Ваня не мог сказать, когда оно проявилось в нем и переплавилось в достоинство. Знал лишь, что унизить его теперь невозможно, как нельзя на этом свете подвергнуть страданиям убитых друзей. Василий это верно определил, и сердце подсказало Ване, что он до него уже прошел этот путь.
Он ненавидел врага, но никогда не ставил себя выше тех, с кем воевал. Всех этих самолюбивых и гордых, уверенных в своем превосходстве над ним горцев. Не признающих его, русский склад ума и характера. Принимавших за слабость то, что на самом деле было силой его народа. Растолковать, что это за сила, он никому не пытался, не было у него таких слов. Для этого нужно было родиться русским, окунуться и постоянно обитать в этом невообразимо тонком и сложном эфире. Жить, невзирая на все перенесенные страдания, выпавшие на его долю. Сохраняя в душе тихую радость простого бытия.
Василий молча слушал, откинувшись на спинку стула. А Ваня все говорил и говорил. Он вдруг явственно ощутил тепло нагретой за день брони и неистребимый запах солярки. Услышал хруст шагов на каменистой обочине дороги на краю горного селения. И как бы вновь увидел, как невысокий, крепко сложенный чеченец неторопко идет к ним от ворот своего дома. Ваня настороженно следил за ним – мало ли что говорят, метнет такой мирный гранату – и поминай как звали. Через несколько месяцев войны он каждого встречного в горах предпочитал рассматривать сквозь прицел.

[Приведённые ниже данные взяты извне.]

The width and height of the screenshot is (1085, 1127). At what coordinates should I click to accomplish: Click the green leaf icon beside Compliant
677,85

Чеченец, поздоровавшись, присел на корточки, спросил, не попадалась ли по дороге машина брата. Ваня скупо ответил, что видел похожую «Ниву» на блокпосту. Парень успокоился, сказал, что у них здесь тихо: ни федералов, ни боевиков. Постепенно, слово за слово, разговорились. И не запомнилась бы ему недолгая встреча. Но, собираясь уходить, тот посетовал, что жить из-за войны всем стало трудно, а кто-то из ребят в сердцах обронил, что сами, мол, во всем виноваты. Сухо щелкнул затвором автомата. У парня отвердели скулы, и он отчеканил: «Я горжусь, что я чечен!» Вокруг разом стихли разговоры. И в этой тишине ответ Вани прозвучал с неменьшим достоинством: «А я тем, что русский». Обменялись уважительными взглядами, попрощались и разошлись.

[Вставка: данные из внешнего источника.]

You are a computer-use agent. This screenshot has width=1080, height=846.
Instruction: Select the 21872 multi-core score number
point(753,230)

Позже он поверит в неслучайность этой встречи и осмыслит свои слова. Никогда прежде не осмеливался он высказывать то, что принадлежало лишь его сердцу. И все они там стыдились своей доброты и не стыдились своей злобы. Но сказал и начал задумываться, что мирно сосуществовать люди начнут лишь тогда, когда научатся через «не могу» понимать других. Что ненасытную войну нельзя обуздать диким бесцельным истреблением друг друга. Иначе на развод останутся одни слабые духом, немощные умом и хилые телом.
И за это тоже они, безусые мужики, сражались в проклятых горах. Воевали так, как умеет воевать лишь один русский солдат. Познать, почему и за что они бьются не на жизнь, а на смерть, было можно. Если хоть раз испытать, как кожу на затылке стягивает от ненависти к врагу. Как сохнут виски, немеет лицо после боя. Как невыносимо тяжко одному отвечать за всех ребят, полегших на высоте, означенной на армейских картах, но не в памяти, мелкими цифрами.
Плавно, в такт движению, колыхались белые занавески. Василий их задернул, едва сели за столик. Словно проплывающий за окном вечерний пейзаж мог помешать разговору. Теперь он говорил, а Ваня слушал. И думал, как же ему не хватало всю эту долгую мытарную дорогу такого вот попутчика. Всей своей истончившейся кожей ощущал исходящую от него спокойную могучую родную силу. И уже как само собой разумеющееся принимал то, что Василий высказывает его мысли, порождаемые долгими бессонными ночами.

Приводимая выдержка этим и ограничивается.